Find the line with "900x580 pixels." in the entries below, then reproduce it and every line after it down to and including the line with "You are a computer-use agent. Viewport: 998px", exactly.

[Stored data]
--- START ---

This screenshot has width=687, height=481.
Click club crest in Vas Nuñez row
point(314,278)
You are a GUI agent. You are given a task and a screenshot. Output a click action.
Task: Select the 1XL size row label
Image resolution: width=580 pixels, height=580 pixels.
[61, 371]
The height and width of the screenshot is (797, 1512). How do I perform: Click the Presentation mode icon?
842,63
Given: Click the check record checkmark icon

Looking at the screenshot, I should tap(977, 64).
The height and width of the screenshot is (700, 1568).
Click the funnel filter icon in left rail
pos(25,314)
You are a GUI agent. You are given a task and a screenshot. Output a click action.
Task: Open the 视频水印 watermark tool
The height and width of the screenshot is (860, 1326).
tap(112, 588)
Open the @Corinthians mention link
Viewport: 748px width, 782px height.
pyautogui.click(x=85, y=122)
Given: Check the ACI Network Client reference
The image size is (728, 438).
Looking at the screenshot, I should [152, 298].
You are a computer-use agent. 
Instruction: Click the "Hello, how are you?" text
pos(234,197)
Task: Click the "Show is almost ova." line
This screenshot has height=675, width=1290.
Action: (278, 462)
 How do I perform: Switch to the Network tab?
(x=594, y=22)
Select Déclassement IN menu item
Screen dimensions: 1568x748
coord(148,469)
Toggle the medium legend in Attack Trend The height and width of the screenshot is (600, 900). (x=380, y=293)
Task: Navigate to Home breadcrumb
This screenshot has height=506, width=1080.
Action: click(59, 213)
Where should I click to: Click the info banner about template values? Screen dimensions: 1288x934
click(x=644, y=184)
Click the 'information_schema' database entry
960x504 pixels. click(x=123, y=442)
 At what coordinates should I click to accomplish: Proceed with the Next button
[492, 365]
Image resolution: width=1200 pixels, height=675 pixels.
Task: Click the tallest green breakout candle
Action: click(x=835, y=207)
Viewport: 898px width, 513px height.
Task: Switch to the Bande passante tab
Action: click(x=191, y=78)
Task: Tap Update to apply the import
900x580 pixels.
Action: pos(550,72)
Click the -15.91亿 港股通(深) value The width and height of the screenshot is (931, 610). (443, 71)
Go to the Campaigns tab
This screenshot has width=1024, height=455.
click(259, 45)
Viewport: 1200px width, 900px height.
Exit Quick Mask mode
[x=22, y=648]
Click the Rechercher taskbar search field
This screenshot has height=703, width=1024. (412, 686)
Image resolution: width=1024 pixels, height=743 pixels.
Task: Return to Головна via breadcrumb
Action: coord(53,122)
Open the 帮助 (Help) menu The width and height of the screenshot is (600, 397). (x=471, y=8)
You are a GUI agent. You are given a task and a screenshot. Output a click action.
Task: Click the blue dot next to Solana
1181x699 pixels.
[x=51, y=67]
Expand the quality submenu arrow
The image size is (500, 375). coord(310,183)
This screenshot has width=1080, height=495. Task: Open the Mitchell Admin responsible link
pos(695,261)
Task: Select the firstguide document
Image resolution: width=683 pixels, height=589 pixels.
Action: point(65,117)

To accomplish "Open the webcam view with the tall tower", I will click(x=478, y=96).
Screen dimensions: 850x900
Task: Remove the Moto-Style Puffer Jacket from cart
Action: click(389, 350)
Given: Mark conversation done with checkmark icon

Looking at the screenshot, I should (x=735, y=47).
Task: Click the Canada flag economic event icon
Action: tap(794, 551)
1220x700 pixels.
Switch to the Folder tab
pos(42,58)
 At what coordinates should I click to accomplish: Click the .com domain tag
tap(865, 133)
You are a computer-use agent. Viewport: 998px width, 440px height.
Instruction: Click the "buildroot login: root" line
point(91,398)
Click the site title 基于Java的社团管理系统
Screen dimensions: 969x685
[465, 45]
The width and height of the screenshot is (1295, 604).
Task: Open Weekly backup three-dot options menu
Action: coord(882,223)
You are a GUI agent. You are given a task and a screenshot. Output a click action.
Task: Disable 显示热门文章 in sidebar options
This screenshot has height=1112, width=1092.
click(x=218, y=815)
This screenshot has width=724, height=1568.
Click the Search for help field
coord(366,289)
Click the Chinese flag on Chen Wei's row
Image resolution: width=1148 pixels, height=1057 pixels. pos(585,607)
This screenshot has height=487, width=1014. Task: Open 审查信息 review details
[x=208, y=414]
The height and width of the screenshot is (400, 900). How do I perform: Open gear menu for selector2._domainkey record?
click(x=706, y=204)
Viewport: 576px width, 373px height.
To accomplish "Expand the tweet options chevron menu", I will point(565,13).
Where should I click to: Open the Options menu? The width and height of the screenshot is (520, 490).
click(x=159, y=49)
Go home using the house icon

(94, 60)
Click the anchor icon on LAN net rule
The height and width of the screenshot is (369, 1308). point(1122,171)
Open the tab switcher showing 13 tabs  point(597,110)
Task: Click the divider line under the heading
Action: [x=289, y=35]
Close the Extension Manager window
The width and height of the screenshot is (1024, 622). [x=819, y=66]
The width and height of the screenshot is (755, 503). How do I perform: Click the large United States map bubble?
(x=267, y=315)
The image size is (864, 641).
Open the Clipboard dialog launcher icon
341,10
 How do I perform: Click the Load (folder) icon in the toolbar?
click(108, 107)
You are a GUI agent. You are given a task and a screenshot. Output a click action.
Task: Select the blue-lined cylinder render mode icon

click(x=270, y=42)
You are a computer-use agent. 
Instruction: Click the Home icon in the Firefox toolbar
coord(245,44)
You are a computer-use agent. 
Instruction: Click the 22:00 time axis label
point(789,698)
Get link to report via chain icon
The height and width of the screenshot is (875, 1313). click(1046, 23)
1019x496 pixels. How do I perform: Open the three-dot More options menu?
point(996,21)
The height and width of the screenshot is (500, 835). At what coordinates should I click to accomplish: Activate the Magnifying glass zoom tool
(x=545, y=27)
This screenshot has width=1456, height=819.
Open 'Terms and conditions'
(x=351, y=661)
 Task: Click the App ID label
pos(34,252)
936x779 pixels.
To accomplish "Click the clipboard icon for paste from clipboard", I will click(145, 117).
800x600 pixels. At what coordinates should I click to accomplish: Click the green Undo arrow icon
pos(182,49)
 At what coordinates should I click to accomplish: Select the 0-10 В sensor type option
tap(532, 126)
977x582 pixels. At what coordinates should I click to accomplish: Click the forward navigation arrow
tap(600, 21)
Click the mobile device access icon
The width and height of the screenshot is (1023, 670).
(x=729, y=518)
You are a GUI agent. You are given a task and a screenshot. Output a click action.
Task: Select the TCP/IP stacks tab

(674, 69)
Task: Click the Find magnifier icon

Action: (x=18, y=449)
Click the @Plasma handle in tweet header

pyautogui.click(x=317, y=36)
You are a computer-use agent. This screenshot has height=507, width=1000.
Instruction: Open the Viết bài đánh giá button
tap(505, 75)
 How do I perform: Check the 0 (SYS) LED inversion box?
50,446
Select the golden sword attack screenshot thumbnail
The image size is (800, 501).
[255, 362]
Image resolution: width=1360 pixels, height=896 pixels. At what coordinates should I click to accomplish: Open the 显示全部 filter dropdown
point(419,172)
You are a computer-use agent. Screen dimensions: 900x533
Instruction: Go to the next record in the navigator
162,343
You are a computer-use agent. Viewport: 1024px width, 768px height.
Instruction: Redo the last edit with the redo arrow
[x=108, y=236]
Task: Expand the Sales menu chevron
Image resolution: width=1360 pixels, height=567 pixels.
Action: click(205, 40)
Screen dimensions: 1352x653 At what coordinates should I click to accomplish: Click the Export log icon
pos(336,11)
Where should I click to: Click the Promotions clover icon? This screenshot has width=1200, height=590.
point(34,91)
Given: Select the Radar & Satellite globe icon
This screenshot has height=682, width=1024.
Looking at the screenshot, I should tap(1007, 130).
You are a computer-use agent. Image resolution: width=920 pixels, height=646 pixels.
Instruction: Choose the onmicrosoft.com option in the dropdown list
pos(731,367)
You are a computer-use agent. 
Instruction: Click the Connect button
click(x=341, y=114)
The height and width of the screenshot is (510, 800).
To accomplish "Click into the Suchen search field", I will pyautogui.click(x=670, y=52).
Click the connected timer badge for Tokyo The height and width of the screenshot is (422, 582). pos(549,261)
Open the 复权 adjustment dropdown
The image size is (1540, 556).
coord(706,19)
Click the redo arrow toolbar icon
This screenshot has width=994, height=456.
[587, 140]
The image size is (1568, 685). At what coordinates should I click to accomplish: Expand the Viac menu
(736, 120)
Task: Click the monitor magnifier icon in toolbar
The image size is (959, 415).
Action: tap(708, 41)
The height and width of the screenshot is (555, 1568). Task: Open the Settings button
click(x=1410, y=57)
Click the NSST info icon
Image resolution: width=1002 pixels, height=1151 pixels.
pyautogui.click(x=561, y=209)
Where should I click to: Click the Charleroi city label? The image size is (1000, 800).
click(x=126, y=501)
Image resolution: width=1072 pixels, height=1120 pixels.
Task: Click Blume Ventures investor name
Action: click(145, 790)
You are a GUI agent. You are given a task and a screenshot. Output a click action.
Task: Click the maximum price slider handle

--- END ---

- RESULT:
900x580 pixels.
Action: pos(550,72)
Click the -15.91亿 港股通(深) value The width and height of the screenshot is (931, 610). (443, 71)
Go to the Campaigns tab
This screenshot has width=1024, height=455.
click(259, 45)
Viewport: 1200px width, 900px height.
Exit Quick Mask mode
[x=22, y=648]
Click the Rechercher taskbar search field
This screenshot has height=703, width=1024. (412, 686)
Image resolution: width=1024 pixels, height=743 pixels.
Task: Return to Головна via breadcrumb
Action: coord(53,122)
Open the 帮助 (Help) menu The width and height of the screenshot is (600, 397). (x=471, y=8)
You are a GUI agent. You are given a task and a screenshot. Output a click action.
Task: Click the blue dot next to Solana
1181x699 pixels.
[x=51, y=67]
Expand the quality submenu arrow
The image size is (500, 375). coord(310,183)
This screenshot has width=1080, height=495. Task: Open the Mitchell Admin responsible link
pos(695,261)
Task: Select the firstguide document
Image resolution: width=683 pixels, height=589 pixels.
Action: point(65,117)

To accomplish "Open the webcam view with the tall tower", I will click(x=478, y=96).
Screen dimensions: 850x900
Task: Remove the Moto-Style Puffer Jacket from cart
Action: click(389, 350)
Given: Mark conversation done with checkmark icon

Looking at the screenshot, I should (x=735, y=47).
Task: Click the Canada flag economic event icon
Action: tap(794, 551)
1220x700 pixels.
Switch to the Folder tab
pos(42,58)
 At what coordinates should I click to accomplish: Click the .com domain tag
tap(865, 133)
You are a computer-use agent. Viewport: 998px width, 440px height.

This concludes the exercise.